A protein language model that injects explicit structural constraints via structure-guided masking and a causal objective for efficient, structure-aware representation learning.
ProteinSage is a protein language model from BioMap, released as a bioRxiv preprint in March 2026, that addresses how protein language models acquire structural knowledge. Standard sequence-based models learn structure only implicitly, as a byproduct of masked language modeling over large sequence corpora. ProteinSage instead makes structure an explicit objective, incorporating structural signals through structure-guided masking and a causal objective designed to capture long-range dependencies.
The result is a pretraining framework that learns transferable protein representations under explicit structural constraints while using less data and computation than purely implicit approaches.
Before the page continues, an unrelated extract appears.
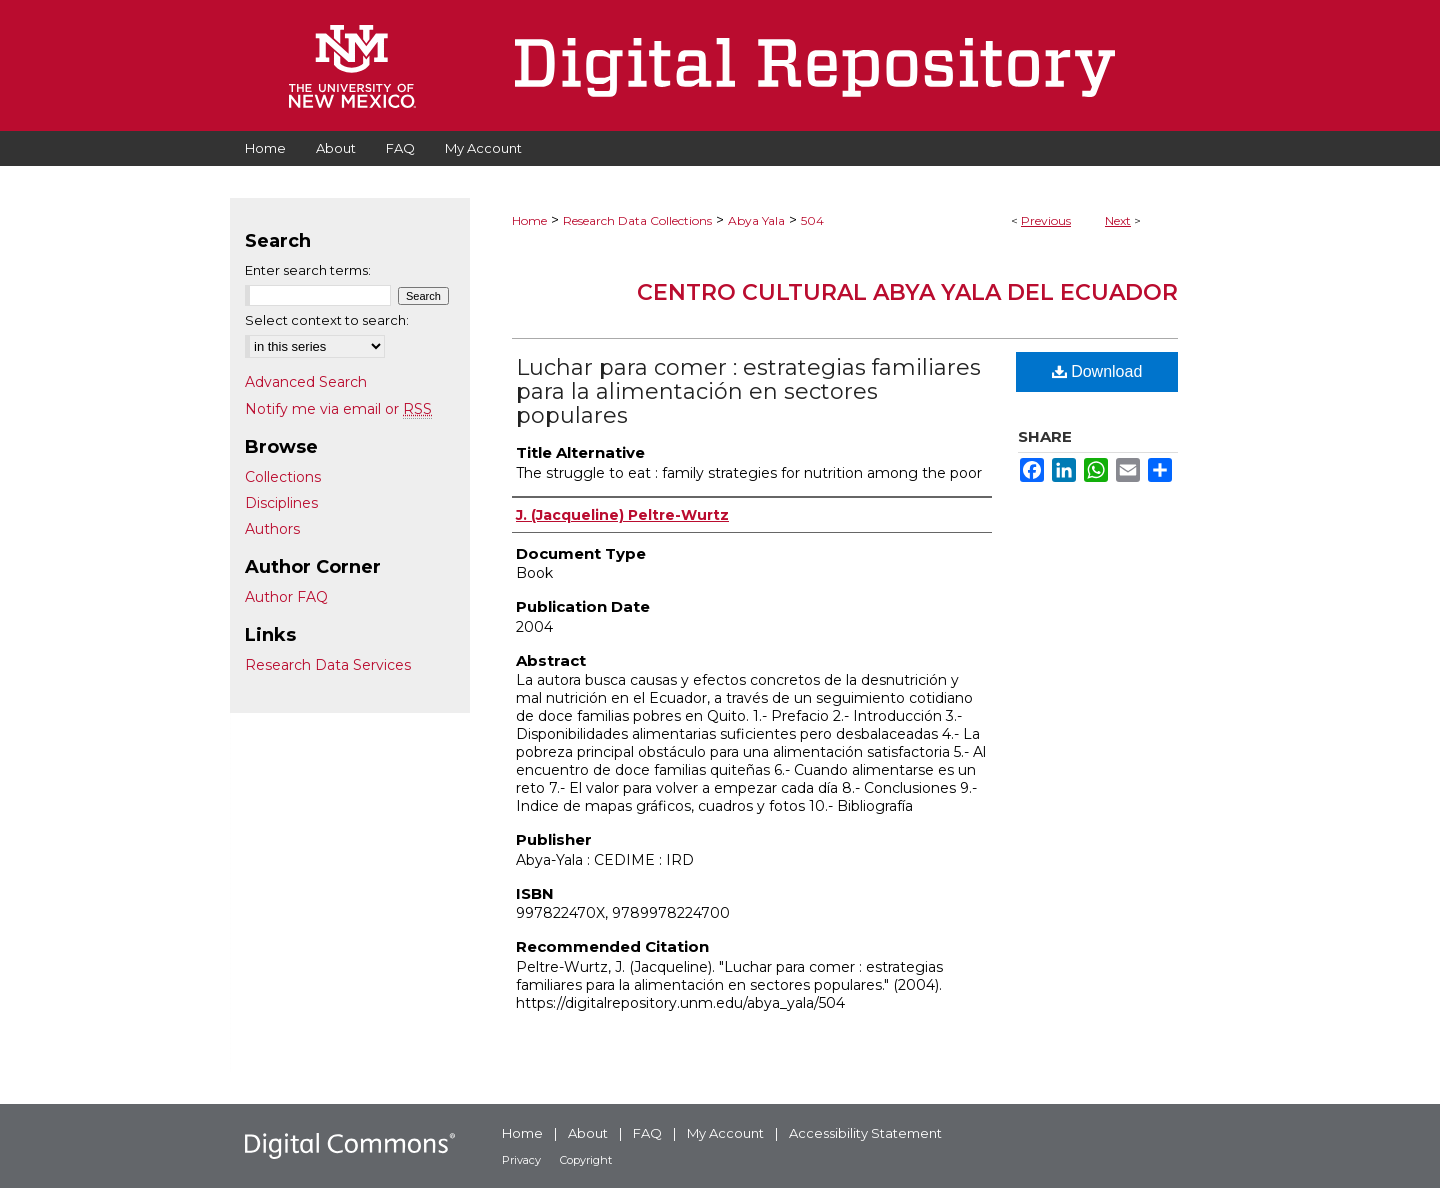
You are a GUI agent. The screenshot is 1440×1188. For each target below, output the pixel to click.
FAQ (647, 1133)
Across diverse structure-aware and general protein modeling benchmarks, ProteinSage reports competitive or superior performance, supporting the argument that explicitly guiding what the model attends to during pretraining is more efficient than hoping structure emerges on its own.
Beyond benchmarks, the authors apply ProteinSage to a real discovery task with challenging multi-pass transmembrane proteins, using it to identify six previously unannotated microbial rhodopsin homologs zero-shot — a demonstration that its structure-informed representations generalize to distant, hard-to-annotate families.
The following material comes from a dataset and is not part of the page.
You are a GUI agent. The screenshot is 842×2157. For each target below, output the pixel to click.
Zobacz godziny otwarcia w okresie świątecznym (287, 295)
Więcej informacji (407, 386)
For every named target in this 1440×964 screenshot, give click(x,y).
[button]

ProteinSage is a transformer-based protein language model whose pretraining injects structural signals through structure-guided masking combined with a causal objective that models long-range dependencies. This structure-constrained pretraining is reported to yield transferable representations using less data and computation than implicit masked-language-modeling baselines, while matching or exceeding them across structure-aware and general protein modeling benchmarks. As a downstream validation, the model was applied to multi-pass transmembrane helical proteins and recovered six previously unannotated microbial rhodopsin homologs in a zero-shot setting.
ProteinSage is intended as a backbone for protein representation learning where structural context matters — variant-effect prediction, structure-aware property modeling, and homolog discovery in difficult families such as transmembrane proteins. Its rhodopsin discovery result highlights a concrete use case: mining sequence databases for functionally relevant but unannotated proteins, supporting protein engineering and functional genomics workflows at BioMap and potentially beyond.
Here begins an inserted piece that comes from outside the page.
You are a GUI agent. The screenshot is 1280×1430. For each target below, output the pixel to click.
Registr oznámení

ProteinSage contributes to an active line of research on how, and how efficiently, protein language models learn structure, arguing for explicit structural objectives over purely implicit learning. The zero-shot recovery of unannotated rhodopsin homologs is an encouraging sign that the approach generalizes to hard cases. Its broader impact is currently limited by access: the preprint is released under a CC-BY-NC license from a commercial developer, and no public weights or code accompany it, so independent reproduction and downstream adoption are constrained.